Why True Feminists Are Pro-Life


Daniel Payne wrote for the Federalist earlier this month that it is impossible to be a feminist and be pro-life. While this sentiment is shared by many who find their pro-life values constantly attacked by feminists, it simply isn’t true. As we’ve written previously here at Save the Storks, pro-lifers may in fact be in the best place to advocate for the rights and well-being of women today.

Payne brings up two examples of modern feminists that claimed pro-life views were possible within their camp. Both of them failed to demonstrate any strong opposition to abortion. Interesting cases, but this certainly doesn’t prove that the two ideologies are irreconcilable. All Payne succeeds in saying is that the most common mainstream incarnation of feminism is adamantly pro-abortion. And at risk of stating the obvious, one cannot be both pro-abortion and anti-abortion. Therefore, if you are one of the most common mainstream incarnations of feminism, you are pro-choice and not pro-life. He doesn’t bother to define feminism at all.

Feminism is an incredibly broad set of views. History recognizes at least three waves, all concerned with different issues. The concerns of the first wave are largely shared by all – whether or not you identify as a feminist. Women should have the opportunity to vote, be educated, and receive fair pay, for example. There are several issues – such as pornography – that feminists take wildly different stances on, some saying it’s terrible for women and some saying it’s empowering. There is room for disagreement on abortion within feminism as well. It is only natural that reproductive rights should become a topic of conversation for feminists. But the conclusion that many of them draw is not natural or necessary.

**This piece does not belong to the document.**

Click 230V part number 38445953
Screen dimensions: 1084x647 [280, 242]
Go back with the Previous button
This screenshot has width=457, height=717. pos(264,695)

It is good for us to discuss sexual and reproductive rights. Should a father be legally bound to contribute monetarily or otherwise to the raising of his unintended child? We care very much about the answers to questions like this. The concept of reproductive rights is important for us to consider, feminist or not. Who bears the responsibility of an unintended pregnancy, and who can make decisions for the child at this point? Just because we say that a mother has a right to make decisions for her child in the event of an unintended pregnancy does not mean she has the right to kill. What’s unnatural in this conversation is not that the mother has rights – it’s our willingness to completely overlook a legal and moral injustice. We agree that I have a right to privacy, but if somehow my right to privacy came in conflict with another human being’s right to life, their right would transcend mine.

To be feminist and pro-life is to say that when the rights of the mother conflict with the child’s right to life, the right to life transcends her reproductive right. It’s as simple as that.

Not only is it possible to be feminist and pro-life, but the pro-lifer is in a unique position to fight for women today. We believe that women should be empowered to be mothers, rather than have pills and procedures pushed at them just because they are young or didn’t mean to get pregnant. We believe that women are amazingly strong, and we don’t downplay the incredible stamina it takes to carry a child and give birth. We believe that society should do more for the mothers, so women don’t have to live like men just to get an education or a job.


Payne concludes, “It is, indeed, possible to call yourself a ‘feminist’ and also style yourself ‘pro-life,’ but… such a marriage is ultimately untenable. The politics and the philosophy of one side will often crowd out the other.” We disagree.

Those who hold a pro-life philosophy are the best equipped to empower women and advance the feminist ideals that the movement was originally founded upon.